Contribute to the DSpace Development Fund

The newly established DSpace Development Fund supports the development of new features prioritized by DSpace Governance. For a list of planned features see the fund wiki page.

Introduction

To continue evolving towards DSpace 2.0 goals this year, @mire will continue to provide further refactorings of the DSpace legacy codebase. These refactoring efforts are focused now on resurrecting and completing the the DAO prototype work of past Hewlett Packard developer, James Rutherford. This work includes efforts to separate the legacy DSpace codebase into a separate Domain Model and Data Access Services. Once integrated into DSpace 1.8, new DSpace Services for legacy DSpace objects will provide a common API for both the DSpace Application tier and external addon modules.

 (reference).

  1. Naming is critical in software domain modeling.
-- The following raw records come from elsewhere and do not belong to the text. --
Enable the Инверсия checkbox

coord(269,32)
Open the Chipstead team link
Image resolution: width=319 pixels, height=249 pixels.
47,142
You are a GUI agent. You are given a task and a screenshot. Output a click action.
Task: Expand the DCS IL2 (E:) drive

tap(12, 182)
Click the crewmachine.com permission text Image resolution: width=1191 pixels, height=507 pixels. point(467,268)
There are two qualities that you should be looking for in a good name for an entity in your model:
    1. Consistent. Business and developers should always use the same term to define a single concept.
    2. Exact. A name should exactly define the responsibilities of an entity in the domain model.
  2. It should only contain POJOs. The responsibilities assigned to an entity in the domain model should be limited to only those necessary for the software domain.
  3. The domain model shouldn’t change because the underlying persistence implementation or the UI or any other layer changes.
  4. Domain Models should not be dependent on the mechanism used to persist them.
    1. SQLException or any other storage level object or response should not be exposed in the domain.
    2. DSpaceObject classes should not be hardcoded to SQL storage calls or directly to DatabaseManager.
  5. A software domain model should be easy to understand for a business domain model expert and it shouldn’t have any discrepancy.
  6. There are two reasons why you want to make sure that the code quality of the domain model is top-notch:
    1. The domain model is the foundation of your application. If it is bad, the whole thing can fall apart.
    2. It changes a lot. There are very few areas in your code that are going to change so many times as the domain model.
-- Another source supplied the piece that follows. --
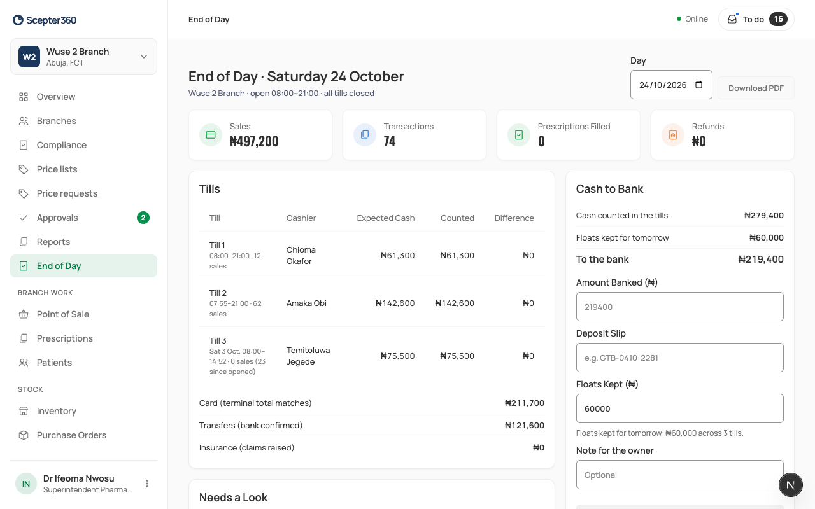Image resolution: width=815 pixels, height=509 pixels.
Task: Click the Scepter360 logo icon
Action: (x=18, y=20)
Architecture: A typical enterprise application architecture consists of the following four conceptual layers:

  • User Interface (Presentation Layer): Responsible for presenting information to the user and interpreting user commands.
  • Application Layer: This layer coordinates the application activity. It doesn't contain any business logic. It does not hold the state of business objects, but it can hold the state of an application task's progress.
  • Domain Layer: This layer contains information about the business domain. The state of business objects is held here. Persistence of the business objects and possibly their state is delegated to the infrastructure layer.
  • Infrastructure Layer: This layer acts as a supporting library for all the other layers. It provides communication between layers, implements persistence for business objects, contains supporting libraries for the user interface layer, etc.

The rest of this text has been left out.